II. – En conséquence, au même alinéa 3, substituer aux mots :
« envers le »
les mots :
« à l’égard du ».
III. – En conséquence, à la fin dudit alinéa 3, substituer aux mots :
« , y compris le mandataire commun, les responsabilités de chaque entreprise dans l’exécution des travaux et les conséquences que cela emporte sur les garanties des ouvrages après la réception des travaux »
les mots :
« ou, lorsque le contrat stipule une clause de solidarité, la désignation des cotraitants tenus solidairement et des travaux ou prestations de service auxquels cette solidarité s’applique ».
Le présent amendement vise à substituer à la rédaction adoptée en commission des affaires économiques une rédaction juridiquement plus sécurisée et davantage conforme aux principes du droit des obligations.
En effet, la rédaction issue des travaux en commission impose la « mention expresse de l’absence de solidarité juridique des cotraitants ».

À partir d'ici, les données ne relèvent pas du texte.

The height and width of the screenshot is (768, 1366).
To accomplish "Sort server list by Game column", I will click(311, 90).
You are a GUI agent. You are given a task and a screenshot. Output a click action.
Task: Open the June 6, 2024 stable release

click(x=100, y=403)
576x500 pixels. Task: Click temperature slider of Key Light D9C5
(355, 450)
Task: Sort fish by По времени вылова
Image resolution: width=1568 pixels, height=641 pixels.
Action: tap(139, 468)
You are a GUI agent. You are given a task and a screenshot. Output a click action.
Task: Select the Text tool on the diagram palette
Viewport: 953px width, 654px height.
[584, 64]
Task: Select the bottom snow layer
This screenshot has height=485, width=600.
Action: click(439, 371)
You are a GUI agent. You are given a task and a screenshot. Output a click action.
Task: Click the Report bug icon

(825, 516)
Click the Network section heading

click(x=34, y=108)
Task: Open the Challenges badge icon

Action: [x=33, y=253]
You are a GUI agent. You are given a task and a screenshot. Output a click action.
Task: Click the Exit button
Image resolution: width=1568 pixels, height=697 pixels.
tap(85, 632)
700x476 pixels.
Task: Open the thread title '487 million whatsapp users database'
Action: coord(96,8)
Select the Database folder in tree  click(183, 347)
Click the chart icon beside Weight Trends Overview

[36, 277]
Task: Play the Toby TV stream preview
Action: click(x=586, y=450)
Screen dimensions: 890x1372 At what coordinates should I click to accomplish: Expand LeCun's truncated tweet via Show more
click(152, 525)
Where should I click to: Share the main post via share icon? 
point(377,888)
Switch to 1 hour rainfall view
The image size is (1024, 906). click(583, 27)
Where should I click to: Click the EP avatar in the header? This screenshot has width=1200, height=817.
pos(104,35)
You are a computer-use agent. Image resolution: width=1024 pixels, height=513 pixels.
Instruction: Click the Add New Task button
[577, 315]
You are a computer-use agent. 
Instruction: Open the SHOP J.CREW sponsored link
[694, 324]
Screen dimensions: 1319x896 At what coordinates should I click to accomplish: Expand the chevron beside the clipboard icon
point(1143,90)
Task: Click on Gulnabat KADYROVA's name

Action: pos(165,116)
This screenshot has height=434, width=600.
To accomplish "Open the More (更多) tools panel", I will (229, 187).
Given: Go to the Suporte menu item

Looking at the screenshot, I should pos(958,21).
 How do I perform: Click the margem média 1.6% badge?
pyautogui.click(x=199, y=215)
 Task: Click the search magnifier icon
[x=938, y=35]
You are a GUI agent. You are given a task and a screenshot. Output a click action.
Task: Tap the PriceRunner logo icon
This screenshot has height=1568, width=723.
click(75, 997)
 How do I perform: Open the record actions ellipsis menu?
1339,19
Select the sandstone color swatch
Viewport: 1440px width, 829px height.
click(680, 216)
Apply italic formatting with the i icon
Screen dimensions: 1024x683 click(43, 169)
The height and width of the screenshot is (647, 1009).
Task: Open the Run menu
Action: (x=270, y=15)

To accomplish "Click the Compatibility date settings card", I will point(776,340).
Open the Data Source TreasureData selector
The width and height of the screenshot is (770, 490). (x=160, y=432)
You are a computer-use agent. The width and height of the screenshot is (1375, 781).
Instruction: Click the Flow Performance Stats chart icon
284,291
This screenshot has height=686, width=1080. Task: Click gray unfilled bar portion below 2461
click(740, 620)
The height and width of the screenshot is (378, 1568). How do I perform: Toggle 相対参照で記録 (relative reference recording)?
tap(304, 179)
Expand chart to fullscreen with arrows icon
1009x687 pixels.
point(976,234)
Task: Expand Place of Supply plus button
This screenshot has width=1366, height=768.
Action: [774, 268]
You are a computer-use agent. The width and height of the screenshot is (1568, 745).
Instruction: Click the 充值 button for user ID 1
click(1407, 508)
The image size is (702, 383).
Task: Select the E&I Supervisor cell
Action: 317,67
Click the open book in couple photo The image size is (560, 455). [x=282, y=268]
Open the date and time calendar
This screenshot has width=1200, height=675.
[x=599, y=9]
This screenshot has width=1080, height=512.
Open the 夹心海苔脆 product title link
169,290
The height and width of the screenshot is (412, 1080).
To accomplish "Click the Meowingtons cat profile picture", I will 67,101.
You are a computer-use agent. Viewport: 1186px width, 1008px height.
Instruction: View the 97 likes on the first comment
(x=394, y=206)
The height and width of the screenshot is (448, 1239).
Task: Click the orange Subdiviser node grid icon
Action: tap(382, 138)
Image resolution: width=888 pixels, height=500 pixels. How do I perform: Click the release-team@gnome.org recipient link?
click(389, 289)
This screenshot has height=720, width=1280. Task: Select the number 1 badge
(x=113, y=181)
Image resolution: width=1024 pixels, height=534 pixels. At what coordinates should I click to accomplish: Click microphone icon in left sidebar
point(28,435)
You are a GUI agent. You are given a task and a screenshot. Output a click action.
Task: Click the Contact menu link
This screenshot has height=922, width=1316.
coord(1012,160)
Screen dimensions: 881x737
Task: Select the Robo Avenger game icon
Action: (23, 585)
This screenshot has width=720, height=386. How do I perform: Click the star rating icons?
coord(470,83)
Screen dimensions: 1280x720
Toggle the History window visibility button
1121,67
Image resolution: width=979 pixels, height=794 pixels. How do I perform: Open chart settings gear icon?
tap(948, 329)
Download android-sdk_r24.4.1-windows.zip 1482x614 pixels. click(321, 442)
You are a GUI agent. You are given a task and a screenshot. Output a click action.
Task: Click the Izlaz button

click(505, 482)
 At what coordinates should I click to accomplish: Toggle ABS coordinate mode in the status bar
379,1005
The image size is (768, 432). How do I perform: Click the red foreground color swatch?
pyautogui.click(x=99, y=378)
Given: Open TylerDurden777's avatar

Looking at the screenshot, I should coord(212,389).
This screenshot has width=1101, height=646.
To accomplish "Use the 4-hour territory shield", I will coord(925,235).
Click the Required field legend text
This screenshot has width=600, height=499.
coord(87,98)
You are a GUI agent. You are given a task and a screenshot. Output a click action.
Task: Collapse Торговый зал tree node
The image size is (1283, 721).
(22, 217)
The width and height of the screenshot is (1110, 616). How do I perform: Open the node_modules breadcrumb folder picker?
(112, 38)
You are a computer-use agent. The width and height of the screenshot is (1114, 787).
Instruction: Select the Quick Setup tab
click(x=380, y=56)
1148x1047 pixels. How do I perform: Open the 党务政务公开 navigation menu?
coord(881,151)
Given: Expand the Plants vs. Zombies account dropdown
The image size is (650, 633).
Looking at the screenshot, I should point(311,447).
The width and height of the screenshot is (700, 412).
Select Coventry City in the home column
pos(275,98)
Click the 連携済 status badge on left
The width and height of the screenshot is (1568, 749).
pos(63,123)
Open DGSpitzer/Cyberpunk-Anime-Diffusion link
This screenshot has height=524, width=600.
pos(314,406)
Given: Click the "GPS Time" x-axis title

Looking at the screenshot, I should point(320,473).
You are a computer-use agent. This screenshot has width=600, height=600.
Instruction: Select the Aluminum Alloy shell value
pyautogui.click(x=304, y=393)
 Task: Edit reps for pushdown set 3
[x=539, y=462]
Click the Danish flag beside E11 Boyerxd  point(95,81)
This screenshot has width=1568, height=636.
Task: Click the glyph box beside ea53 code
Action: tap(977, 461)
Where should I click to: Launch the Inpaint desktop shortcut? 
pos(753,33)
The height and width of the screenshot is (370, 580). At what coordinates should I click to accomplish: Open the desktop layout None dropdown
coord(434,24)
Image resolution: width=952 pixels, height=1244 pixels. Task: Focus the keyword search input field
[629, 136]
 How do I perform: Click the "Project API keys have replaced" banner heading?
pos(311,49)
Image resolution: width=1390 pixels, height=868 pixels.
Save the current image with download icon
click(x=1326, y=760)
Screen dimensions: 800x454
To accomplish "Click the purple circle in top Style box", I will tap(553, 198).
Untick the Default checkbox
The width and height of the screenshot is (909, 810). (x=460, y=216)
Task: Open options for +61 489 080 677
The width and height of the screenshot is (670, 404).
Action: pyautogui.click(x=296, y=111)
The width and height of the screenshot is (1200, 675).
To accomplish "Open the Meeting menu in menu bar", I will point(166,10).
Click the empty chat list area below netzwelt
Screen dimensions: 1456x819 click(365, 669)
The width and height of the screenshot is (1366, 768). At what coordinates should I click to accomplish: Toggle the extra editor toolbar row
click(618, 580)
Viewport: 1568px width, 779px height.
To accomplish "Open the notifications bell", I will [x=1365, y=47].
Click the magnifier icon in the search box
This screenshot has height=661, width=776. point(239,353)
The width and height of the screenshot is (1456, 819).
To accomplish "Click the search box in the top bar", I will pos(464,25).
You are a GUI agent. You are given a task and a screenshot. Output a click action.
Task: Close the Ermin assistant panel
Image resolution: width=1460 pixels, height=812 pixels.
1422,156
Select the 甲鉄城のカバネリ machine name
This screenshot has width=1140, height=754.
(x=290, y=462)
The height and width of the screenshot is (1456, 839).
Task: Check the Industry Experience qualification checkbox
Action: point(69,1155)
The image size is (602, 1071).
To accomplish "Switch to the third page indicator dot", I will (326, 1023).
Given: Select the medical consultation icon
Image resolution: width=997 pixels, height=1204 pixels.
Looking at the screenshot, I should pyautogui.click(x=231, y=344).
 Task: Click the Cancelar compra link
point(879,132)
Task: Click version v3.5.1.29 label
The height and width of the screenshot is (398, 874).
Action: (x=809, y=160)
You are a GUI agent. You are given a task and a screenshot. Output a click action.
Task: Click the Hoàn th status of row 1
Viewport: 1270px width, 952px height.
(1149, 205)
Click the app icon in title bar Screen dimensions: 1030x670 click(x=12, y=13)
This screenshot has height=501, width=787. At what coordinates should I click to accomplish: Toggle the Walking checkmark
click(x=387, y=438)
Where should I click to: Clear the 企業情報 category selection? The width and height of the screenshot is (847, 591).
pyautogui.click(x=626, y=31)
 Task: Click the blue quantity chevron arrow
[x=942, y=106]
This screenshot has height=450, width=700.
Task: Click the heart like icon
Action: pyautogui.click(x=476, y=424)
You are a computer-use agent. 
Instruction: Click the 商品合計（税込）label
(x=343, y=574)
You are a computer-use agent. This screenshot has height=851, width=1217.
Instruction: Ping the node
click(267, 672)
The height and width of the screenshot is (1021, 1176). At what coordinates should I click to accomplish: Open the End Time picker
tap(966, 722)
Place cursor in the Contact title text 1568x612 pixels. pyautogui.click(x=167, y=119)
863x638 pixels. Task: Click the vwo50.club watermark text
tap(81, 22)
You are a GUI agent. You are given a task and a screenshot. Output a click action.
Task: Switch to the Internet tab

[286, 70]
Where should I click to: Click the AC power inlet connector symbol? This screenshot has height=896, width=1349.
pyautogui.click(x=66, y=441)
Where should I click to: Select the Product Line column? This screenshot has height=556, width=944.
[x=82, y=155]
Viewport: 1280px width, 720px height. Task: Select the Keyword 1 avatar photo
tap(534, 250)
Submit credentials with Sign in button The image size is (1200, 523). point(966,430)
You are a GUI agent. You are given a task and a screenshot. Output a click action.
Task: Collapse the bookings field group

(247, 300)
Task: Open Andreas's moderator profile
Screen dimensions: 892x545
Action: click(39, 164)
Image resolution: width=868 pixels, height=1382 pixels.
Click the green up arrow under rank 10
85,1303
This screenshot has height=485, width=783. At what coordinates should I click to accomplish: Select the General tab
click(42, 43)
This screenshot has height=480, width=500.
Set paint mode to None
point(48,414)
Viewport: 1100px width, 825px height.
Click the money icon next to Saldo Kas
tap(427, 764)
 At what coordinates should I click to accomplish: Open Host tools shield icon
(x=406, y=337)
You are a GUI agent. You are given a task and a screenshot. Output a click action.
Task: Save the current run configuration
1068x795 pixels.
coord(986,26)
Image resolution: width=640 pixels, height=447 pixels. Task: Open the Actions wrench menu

Or, une telle formulation apparaît juridiquement contestable dès lors que, conformément à l’article 1310 du code civil, la solidarité ne se présume pas.
L’absence de solidarité constitue donc déjà le principe applicable en l’absence de stipulation contraire.
En imposant une mention expresse d’absence de solidarité, l'article 2 dans sa rédaction actuelle crée une ambiguïté juridique susceptible de fragiliser les contrats qui ne comporteraient pas cette mention et de laisser entendre, a contrario, qu’une solidarité pourrait être présumée.
Une telle rédaction est contraire à la logique même du droit commun des obligations.
Cet amendement propose donc une rédaction plus conforme au droit existant en rappelant clairement que la solidarité demeure une exception devant être expressément prévue au contrat.
Il sécurise en outre les clauses de solidarité en exigeant que soient précisément identifiés les cotraitants concernés ainsi que les travaux ou prestations auxquels cette solidarité s’applique.
Cette précision permet d’éviter des clauses générales ou indifférenciées susceptibles d’étendre excessivement les responsabilités entre entreprises intervenant sur des lots sans lien technique direct et limite ainsi les risques contentieux et les surcoûts assurantiels pesant sur les entreprises artisanales.
Enfin, cet amendement n’introduit pas dans la loi de notions imprécises relatives aux « conséquences » sur les garanties postérieures à la réception des travaux, lesquelles relèvent déjà des régimes de responsabilité prévus par les articles 1792 et suivants du code civil.
Le présent amendement propose ainsi une rédaction plus claire, plus cohérente avec le droit civil et plus protectrice de la sécurité juridique des maîtres d’ouvrage comme des entreprises.